Yeniden Ankara’da yapılan görüşmelerin ana maddelerine geçecek olursak:
- Ankara acil ateşkes istedi.
- Ateşkes kelimesini telaffuz etmekten şimdilik çekinen ABD ise “Pause” yani durma ifadesini kullandı. ABD’nin amacı, sırayla şöyle anlatıldı:
- Pause yani durmanın sağlanması,
- Rehinelerin bırakılması,
- Rehinelerin Gazze’den çıkışının sağlanması,
- Bunun üzerine de yeni bir süreç oluşturulması.
- ABD sivil ölümlerin önüne geçilmesi, insani yardımların artırılması için de çalışmalara hız vereceğini söyledi.
- Blinken ve ABD heyeti, Gazze’nin boşaltılması gibi bir planları olmadığını da ifade ettiler; “Herkes yerinde kalacak” mesajı ile.

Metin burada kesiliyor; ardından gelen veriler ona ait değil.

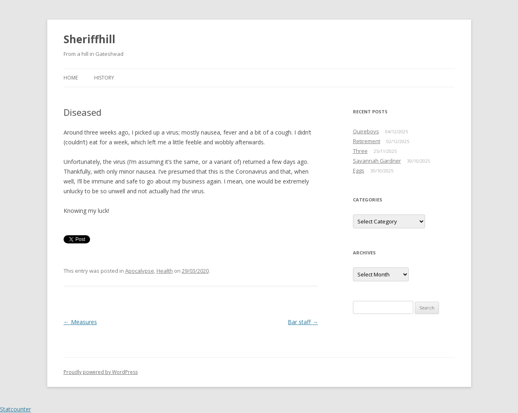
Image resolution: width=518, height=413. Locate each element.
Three (360, 151)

- Görüşmelerde Blinken ve ABD tarafı, hedeflerinin iki devletli çözüm olduğunun altını çizdi; “Tarafları bu noktaya getirmeye çalışacağız” mesajı verdiler. Hakan Fidan ve Türk heyeti de 1967 sınırları çerçevesinde iki devletli çözümün şart olduğunu belirterek, Türkiye’nin bu çözüm için gündeme getirdiği garantörlük formülünü anlattı. Görüşmenin sonunda Blinken’in Fidan’a, “Sürekli temas halinde kalalım” dediğini de aktaralım.